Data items

___

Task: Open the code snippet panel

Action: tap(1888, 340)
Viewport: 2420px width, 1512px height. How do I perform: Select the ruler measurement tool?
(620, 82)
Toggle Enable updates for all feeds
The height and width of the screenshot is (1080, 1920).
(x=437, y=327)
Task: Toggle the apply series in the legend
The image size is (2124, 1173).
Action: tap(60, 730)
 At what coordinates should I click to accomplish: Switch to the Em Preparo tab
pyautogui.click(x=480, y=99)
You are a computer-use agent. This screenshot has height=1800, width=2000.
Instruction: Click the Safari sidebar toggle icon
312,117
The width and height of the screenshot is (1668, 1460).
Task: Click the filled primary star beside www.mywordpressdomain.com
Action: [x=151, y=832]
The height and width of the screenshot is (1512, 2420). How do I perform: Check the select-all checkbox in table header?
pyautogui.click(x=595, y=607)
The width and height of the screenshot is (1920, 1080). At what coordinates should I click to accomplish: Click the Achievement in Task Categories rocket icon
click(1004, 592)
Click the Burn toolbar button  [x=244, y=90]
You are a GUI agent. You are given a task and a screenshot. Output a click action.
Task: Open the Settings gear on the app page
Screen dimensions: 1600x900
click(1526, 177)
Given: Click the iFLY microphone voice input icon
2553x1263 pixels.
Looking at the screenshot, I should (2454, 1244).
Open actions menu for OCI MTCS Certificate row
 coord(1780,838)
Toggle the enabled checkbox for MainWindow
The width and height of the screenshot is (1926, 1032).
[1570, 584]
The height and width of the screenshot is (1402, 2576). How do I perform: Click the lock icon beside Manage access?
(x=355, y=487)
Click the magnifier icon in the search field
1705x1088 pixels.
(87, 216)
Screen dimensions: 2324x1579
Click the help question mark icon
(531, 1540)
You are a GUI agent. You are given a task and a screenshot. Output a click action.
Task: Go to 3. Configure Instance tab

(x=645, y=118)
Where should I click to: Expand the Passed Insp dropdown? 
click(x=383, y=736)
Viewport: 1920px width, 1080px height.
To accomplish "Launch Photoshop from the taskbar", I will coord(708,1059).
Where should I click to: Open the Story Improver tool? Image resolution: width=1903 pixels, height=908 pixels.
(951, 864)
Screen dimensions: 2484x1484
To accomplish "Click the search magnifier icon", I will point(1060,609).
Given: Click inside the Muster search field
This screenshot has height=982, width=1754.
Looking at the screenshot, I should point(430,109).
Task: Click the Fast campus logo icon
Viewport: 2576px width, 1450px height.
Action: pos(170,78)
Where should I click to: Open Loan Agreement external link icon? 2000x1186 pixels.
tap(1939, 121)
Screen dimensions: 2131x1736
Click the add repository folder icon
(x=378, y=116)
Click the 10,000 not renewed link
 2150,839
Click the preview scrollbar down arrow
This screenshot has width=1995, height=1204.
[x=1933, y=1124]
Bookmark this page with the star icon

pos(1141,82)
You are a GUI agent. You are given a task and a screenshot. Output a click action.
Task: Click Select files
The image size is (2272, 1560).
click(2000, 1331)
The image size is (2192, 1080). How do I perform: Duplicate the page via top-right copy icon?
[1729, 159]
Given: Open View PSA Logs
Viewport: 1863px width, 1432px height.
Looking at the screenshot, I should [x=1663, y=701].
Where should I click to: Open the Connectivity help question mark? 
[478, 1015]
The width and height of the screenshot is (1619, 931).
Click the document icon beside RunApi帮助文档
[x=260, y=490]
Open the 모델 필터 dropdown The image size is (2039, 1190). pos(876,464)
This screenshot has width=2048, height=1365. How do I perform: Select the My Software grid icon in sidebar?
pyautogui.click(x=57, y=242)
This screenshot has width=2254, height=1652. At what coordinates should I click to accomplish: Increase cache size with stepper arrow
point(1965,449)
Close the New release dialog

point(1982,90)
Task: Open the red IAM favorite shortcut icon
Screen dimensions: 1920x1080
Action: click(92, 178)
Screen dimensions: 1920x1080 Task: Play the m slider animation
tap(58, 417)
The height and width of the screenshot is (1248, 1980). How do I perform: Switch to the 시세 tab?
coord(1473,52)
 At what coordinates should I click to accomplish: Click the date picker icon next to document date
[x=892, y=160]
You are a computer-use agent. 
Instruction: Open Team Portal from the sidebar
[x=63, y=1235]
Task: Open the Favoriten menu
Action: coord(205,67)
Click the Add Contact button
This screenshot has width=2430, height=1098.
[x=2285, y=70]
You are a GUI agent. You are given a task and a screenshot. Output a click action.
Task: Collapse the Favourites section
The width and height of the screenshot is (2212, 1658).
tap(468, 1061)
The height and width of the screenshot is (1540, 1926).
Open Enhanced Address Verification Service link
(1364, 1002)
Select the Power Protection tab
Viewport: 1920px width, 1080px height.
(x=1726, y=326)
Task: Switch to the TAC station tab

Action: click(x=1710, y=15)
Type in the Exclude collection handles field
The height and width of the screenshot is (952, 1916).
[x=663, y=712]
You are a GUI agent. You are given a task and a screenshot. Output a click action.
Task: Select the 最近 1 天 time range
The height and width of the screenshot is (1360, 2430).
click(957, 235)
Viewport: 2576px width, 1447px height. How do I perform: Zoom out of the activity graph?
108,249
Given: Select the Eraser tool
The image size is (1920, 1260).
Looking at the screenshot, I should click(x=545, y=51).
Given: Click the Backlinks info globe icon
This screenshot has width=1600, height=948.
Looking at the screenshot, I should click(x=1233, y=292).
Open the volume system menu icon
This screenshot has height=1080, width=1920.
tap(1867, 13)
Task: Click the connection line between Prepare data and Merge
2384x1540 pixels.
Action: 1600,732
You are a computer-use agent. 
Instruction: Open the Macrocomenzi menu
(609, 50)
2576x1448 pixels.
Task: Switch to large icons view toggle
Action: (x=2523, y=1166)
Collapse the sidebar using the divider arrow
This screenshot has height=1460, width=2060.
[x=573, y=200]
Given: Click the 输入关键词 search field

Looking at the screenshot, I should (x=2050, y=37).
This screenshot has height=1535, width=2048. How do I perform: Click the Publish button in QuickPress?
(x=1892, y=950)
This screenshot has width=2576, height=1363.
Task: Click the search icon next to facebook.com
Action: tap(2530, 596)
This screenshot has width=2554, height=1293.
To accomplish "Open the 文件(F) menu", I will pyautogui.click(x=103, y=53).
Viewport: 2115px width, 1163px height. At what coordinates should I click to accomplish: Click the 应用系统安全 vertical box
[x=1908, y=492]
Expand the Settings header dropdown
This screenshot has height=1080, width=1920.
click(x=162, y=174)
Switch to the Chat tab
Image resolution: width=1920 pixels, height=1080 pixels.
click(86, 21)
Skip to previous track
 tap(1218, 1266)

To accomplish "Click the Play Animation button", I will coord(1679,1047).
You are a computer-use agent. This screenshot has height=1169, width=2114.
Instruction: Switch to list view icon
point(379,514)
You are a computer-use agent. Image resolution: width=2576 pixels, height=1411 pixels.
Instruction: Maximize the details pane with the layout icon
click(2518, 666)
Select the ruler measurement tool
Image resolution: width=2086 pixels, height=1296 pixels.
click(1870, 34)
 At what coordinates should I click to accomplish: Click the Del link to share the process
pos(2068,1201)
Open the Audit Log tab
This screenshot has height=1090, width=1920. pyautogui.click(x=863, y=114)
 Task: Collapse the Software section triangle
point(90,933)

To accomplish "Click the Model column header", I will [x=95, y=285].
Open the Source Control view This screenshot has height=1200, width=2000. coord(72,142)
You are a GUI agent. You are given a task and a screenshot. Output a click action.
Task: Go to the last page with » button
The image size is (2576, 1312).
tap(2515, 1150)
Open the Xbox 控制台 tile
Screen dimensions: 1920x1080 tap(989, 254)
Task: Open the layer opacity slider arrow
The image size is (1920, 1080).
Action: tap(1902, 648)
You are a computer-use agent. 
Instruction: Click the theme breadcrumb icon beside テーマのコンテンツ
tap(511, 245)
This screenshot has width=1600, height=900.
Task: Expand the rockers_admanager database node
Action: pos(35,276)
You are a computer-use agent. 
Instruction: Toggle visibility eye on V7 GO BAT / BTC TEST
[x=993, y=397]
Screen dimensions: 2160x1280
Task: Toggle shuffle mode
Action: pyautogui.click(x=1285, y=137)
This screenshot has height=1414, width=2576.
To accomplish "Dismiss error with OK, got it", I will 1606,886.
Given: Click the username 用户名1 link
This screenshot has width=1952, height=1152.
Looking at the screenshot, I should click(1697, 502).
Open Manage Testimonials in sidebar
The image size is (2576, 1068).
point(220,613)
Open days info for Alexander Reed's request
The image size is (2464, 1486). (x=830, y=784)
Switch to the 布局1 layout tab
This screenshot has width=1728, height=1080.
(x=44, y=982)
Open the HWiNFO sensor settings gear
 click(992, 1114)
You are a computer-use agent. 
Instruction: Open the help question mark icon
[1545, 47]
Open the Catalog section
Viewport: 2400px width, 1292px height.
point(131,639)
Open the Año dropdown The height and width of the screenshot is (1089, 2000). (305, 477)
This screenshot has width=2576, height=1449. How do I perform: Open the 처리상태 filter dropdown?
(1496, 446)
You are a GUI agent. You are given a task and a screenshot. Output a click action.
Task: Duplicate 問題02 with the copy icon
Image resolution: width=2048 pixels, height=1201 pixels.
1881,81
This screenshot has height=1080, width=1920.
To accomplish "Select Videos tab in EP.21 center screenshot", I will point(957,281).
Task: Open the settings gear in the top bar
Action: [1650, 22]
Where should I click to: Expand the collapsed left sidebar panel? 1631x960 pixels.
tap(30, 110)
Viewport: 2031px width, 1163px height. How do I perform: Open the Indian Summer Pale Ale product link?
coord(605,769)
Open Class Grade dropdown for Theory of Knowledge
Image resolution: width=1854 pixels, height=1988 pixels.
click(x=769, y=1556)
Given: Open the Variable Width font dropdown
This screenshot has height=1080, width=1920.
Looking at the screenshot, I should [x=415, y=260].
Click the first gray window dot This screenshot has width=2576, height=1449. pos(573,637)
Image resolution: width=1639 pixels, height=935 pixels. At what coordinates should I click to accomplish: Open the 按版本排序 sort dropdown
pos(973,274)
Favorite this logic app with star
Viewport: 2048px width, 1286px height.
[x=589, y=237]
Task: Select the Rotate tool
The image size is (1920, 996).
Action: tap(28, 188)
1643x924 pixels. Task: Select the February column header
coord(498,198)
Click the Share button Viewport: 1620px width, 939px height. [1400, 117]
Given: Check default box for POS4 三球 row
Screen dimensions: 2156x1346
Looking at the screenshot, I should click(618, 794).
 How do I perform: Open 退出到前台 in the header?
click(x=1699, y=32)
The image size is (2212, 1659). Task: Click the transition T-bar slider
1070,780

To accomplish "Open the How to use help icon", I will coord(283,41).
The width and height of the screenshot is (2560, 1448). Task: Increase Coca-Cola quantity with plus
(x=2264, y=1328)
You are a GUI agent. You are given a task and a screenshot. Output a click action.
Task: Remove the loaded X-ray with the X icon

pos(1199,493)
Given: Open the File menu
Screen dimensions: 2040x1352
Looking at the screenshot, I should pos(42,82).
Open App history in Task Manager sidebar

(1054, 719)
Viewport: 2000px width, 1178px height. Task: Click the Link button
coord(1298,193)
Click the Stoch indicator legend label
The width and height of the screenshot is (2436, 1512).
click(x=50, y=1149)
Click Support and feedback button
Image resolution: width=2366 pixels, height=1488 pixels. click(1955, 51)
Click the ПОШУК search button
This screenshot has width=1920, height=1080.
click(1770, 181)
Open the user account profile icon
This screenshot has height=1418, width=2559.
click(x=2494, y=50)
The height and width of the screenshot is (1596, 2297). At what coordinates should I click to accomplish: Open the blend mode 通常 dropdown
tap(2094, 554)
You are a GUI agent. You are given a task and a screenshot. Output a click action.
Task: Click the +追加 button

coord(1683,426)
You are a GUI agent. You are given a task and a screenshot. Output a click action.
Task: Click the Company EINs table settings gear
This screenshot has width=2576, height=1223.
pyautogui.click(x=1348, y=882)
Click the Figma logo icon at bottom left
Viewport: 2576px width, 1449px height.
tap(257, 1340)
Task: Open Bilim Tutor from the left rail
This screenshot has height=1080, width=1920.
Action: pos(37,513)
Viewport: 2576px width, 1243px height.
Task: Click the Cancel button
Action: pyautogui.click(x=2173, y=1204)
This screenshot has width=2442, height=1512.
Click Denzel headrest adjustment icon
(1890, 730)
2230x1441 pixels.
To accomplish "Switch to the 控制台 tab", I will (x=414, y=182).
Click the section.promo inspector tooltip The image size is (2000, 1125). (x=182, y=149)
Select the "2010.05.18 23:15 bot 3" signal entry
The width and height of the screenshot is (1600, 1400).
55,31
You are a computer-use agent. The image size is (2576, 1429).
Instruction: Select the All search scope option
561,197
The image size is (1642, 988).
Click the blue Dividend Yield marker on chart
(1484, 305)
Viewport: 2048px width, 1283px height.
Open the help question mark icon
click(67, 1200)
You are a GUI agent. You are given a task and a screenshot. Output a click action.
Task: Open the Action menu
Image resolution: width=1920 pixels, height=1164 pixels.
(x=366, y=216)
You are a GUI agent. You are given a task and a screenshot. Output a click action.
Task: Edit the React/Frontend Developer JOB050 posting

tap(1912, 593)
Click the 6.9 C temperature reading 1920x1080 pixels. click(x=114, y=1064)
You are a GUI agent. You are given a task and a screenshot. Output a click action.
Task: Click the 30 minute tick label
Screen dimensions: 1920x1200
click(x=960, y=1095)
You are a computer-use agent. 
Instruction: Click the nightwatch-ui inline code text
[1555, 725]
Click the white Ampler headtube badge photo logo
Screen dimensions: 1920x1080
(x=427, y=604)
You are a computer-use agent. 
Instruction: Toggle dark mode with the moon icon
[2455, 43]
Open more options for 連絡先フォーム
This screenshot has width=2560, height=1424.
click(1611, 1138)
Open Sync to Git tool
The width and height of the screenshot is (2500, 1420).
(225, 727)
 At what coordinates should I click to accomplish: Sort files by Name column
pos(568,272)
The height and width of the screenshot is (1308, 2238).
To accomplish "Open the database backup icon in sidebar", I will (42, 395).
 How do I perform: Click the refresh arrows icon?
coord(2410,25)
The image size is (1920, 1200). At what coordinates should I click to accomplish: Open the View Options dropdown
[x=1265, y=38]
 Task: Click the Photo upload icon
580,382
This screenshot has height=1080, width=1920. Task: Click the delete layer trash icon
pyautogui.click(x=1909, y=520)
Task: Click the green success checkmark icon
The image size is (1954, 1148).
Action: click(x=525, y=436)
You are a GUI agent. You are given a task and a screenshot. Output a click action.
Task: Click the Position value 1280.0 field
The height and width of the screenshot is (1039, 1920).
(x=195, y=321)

___

(WORK TO COMPLETE):
Extract, please, the lines from the start of the entries above through the one with "Task: Toggle the apply series in the legend", both included, reproducing each exactly and adding nothing.

(SOLUTION TO THIS EXERCISE):
Task: Open the code snippet panel

Action: tap(1888, 340)
Viewport: 2420px width, 1512px height. How do I perform: Select the ruler measurement tool?
(620, 82)
Toggle Enable updates for all feeds
The height and width of the screenshot is (1080, 1920).
(x=437, y=327)
Task: Toggle the apply series in the legend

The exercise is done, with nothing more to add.